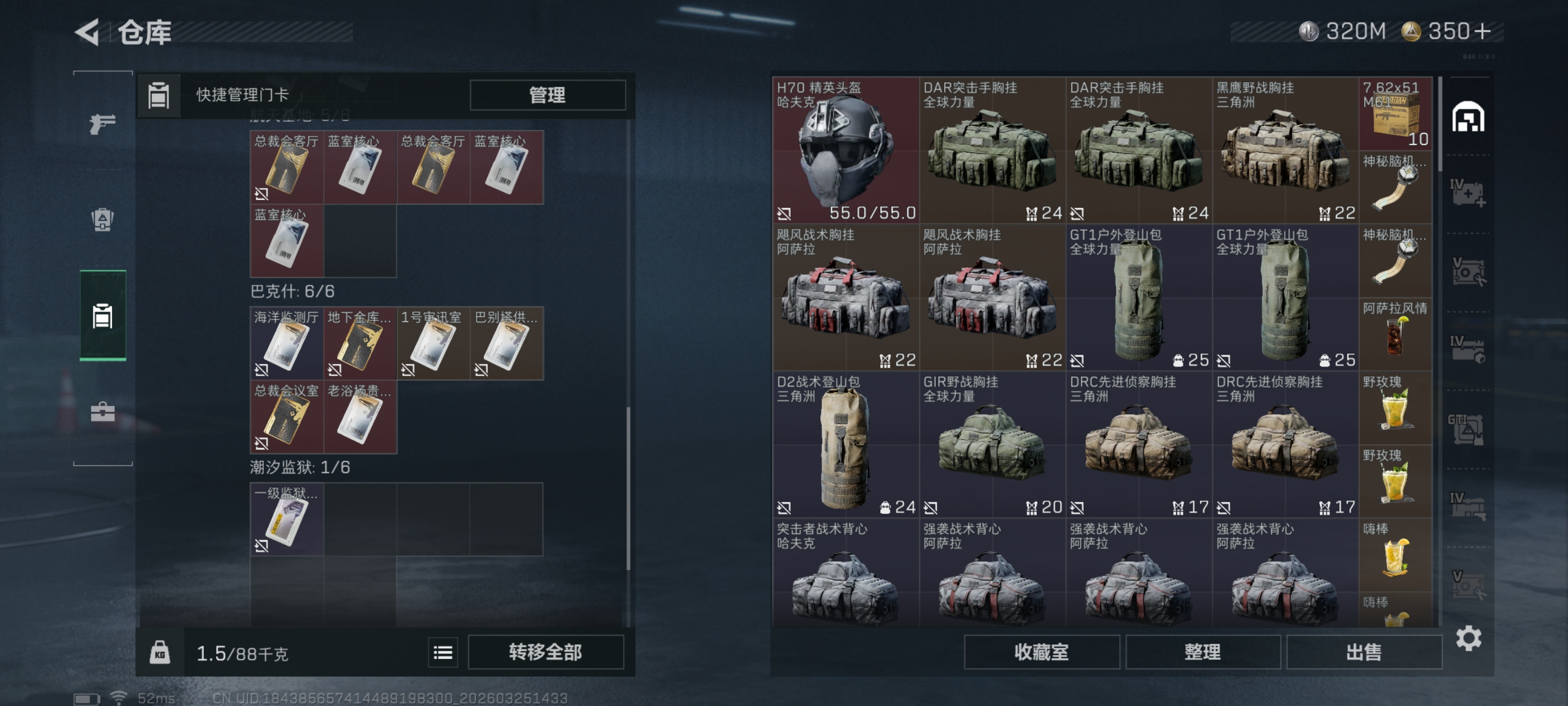Click the warehouse inventory scrollbar
This screenshot has height=706, width=1568.
[1439, 124]
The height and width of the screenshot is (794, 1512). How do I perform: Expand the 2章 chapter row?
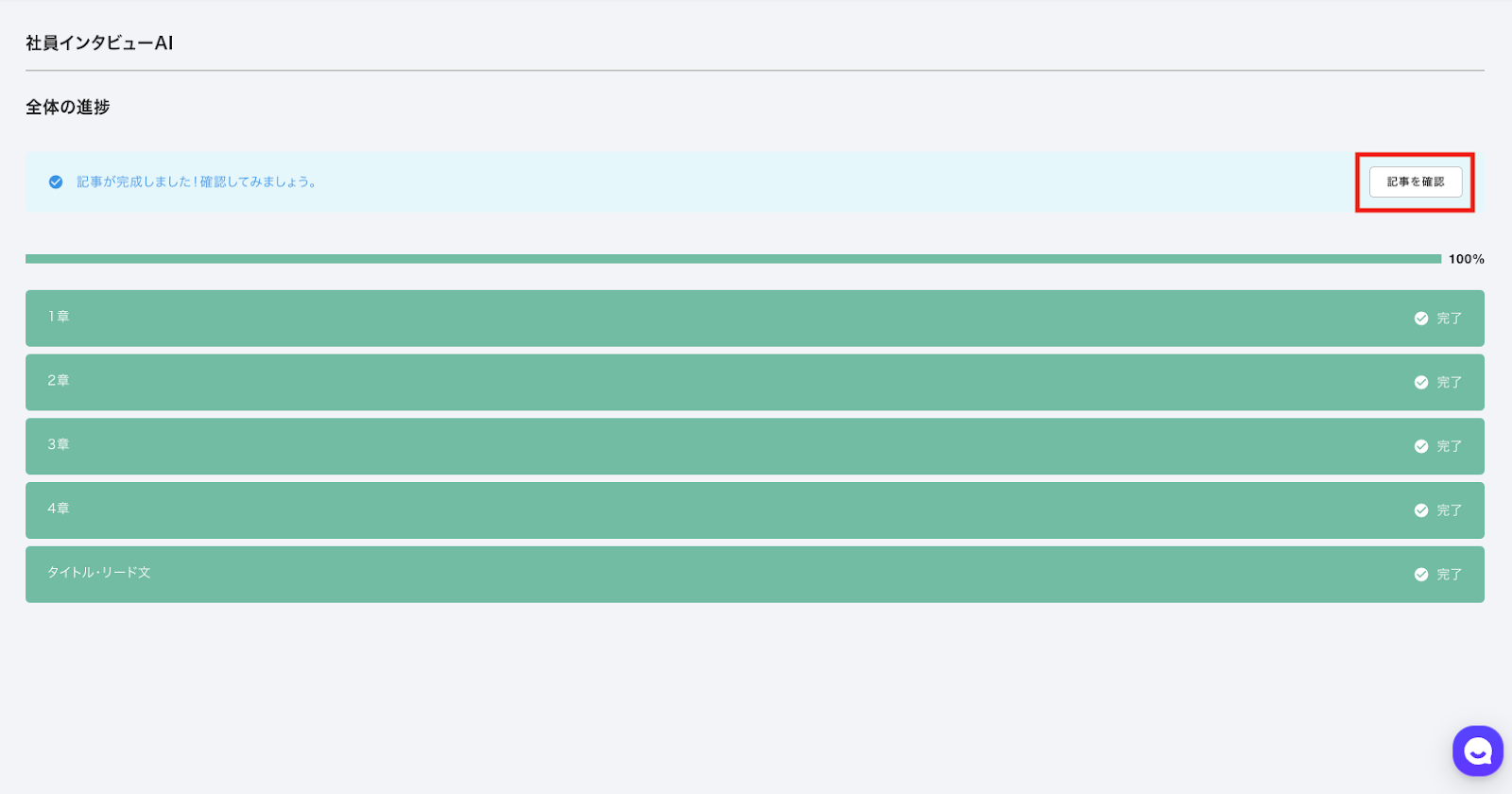pyautogui.click(x=59, y=381)
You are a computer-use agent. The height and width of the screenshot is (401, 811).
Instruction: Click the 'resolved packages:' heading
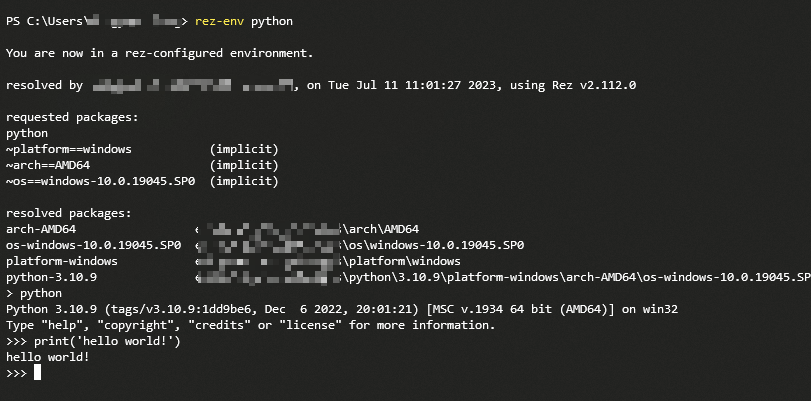pyautogui.click(x=69, y=213)
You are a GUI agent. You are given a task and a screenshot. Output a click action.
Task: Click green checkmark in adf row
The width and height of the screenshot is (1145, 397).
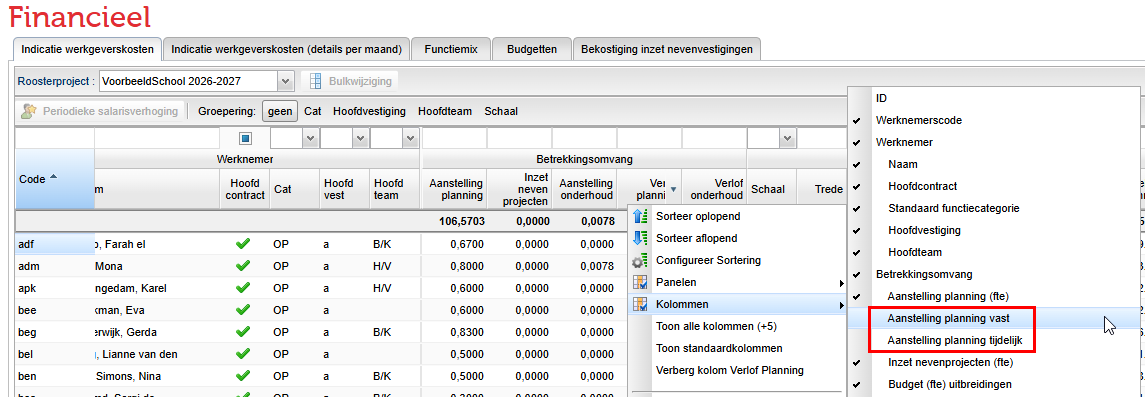(243, 244)
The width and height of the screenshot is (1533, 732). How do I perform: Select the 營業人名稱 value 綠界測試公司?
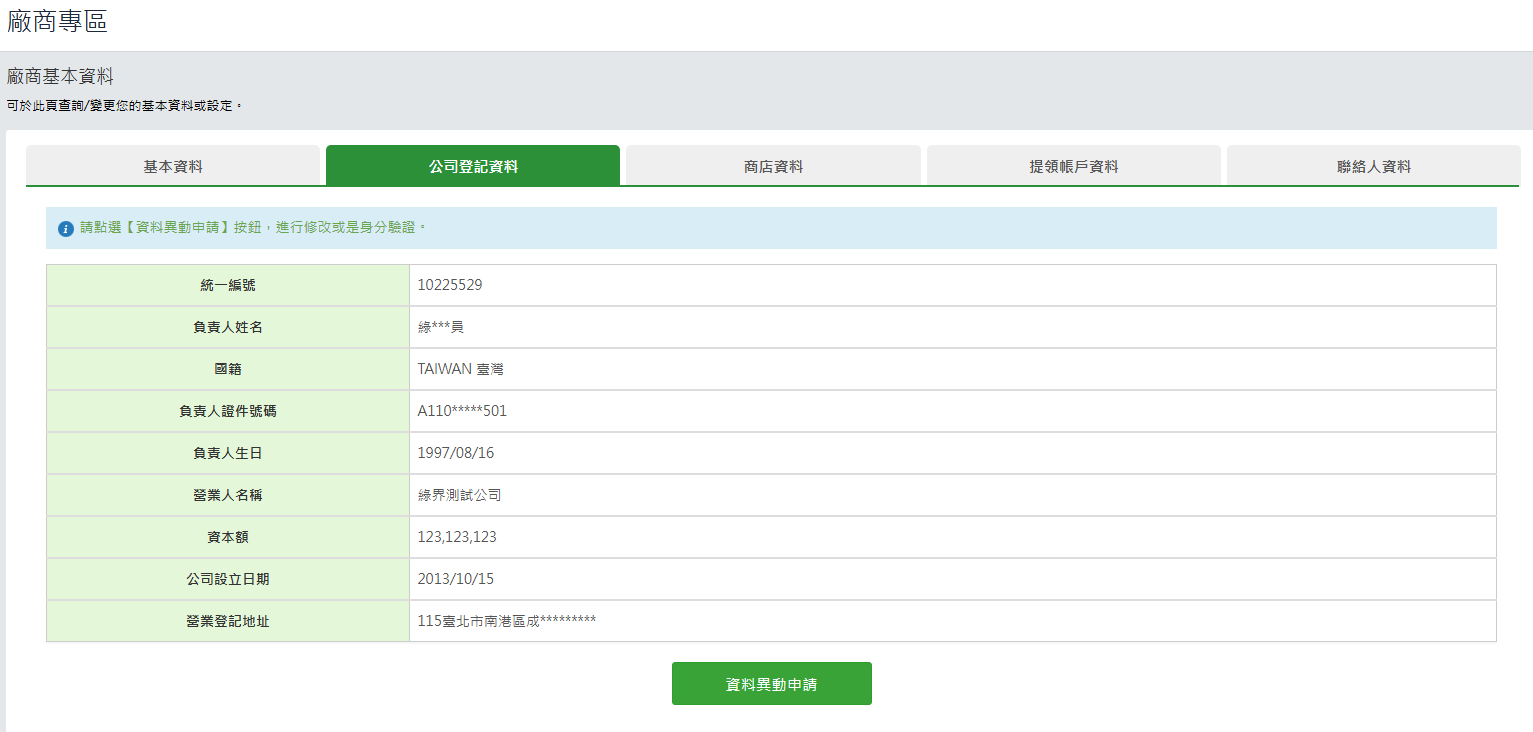coord(459,495)
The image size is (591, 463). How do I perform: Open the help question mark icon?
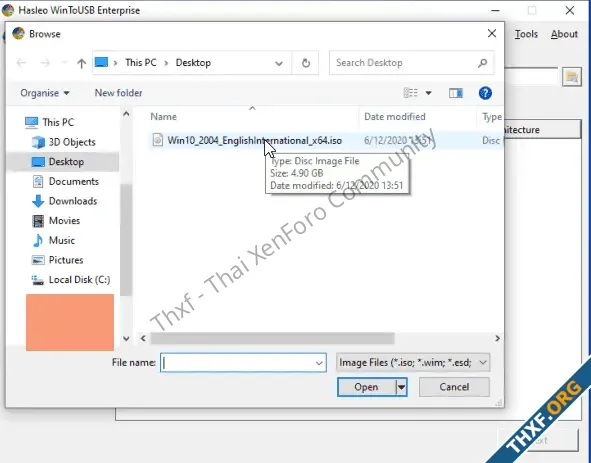(x=485, y=93)
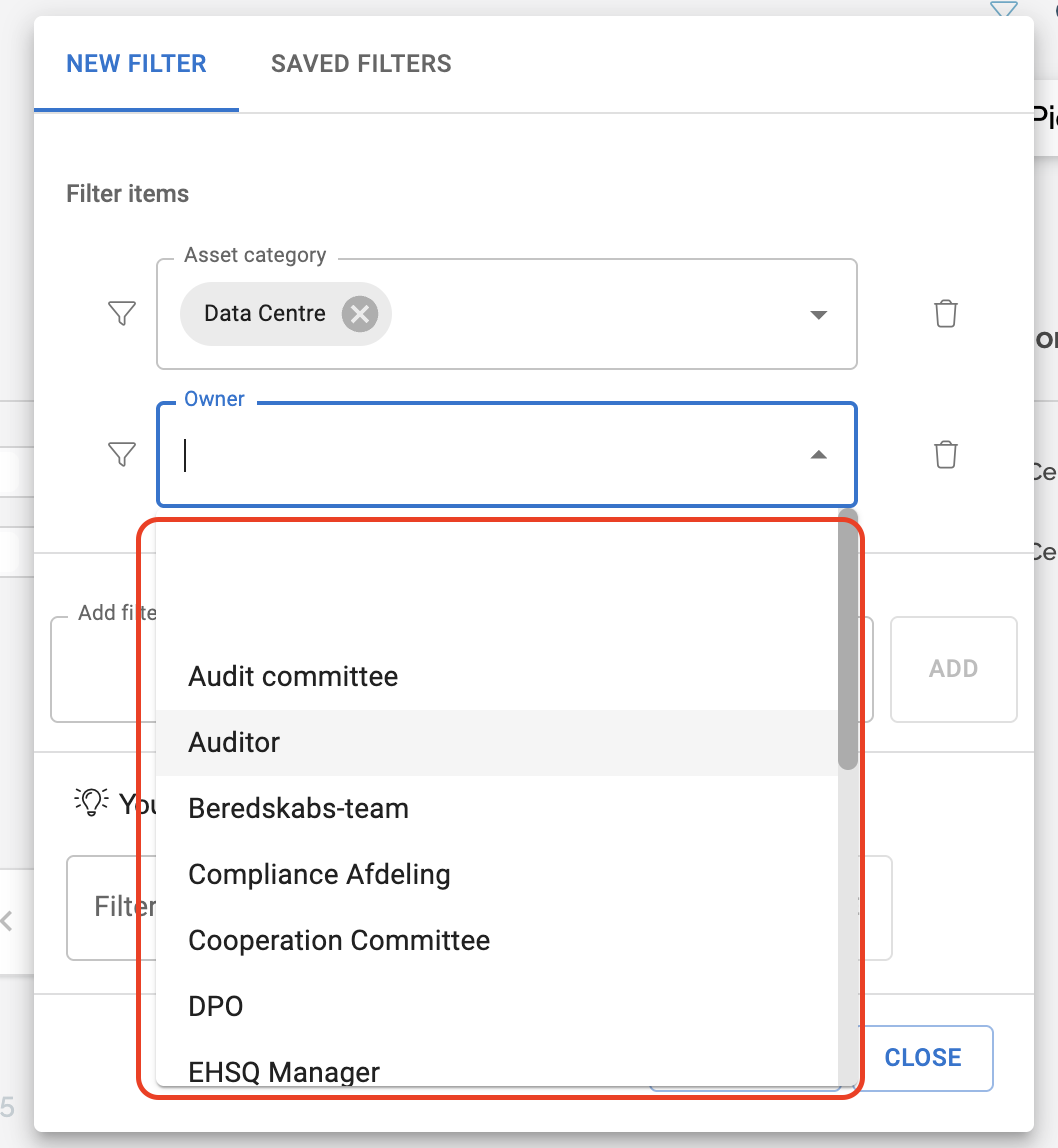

____

Try it
I would like you to retype exactly the lines running from the one containing "Instruction: Click the" to the last line of the entries, both included, leaving all pictures out.

Output of the exercise
Instruction: Click the 'resolved packages:' heading
pyautogui.click(x=69, y=213)
You are a GUI agent. You are given a task and a screenshot. Output a click action.
Task: Click green checkmark in adf row
The width and height of the screenshot is (1145, 397).
(243, 244)
The width and height of the screenshot is (1533, 732). How do I perform: Select the 營業人名稱 value 綠界測試公司?
coord(459,495)
The image size is (591, 463). How do I perform: Open the help question mark icon?
(x=485, y=93)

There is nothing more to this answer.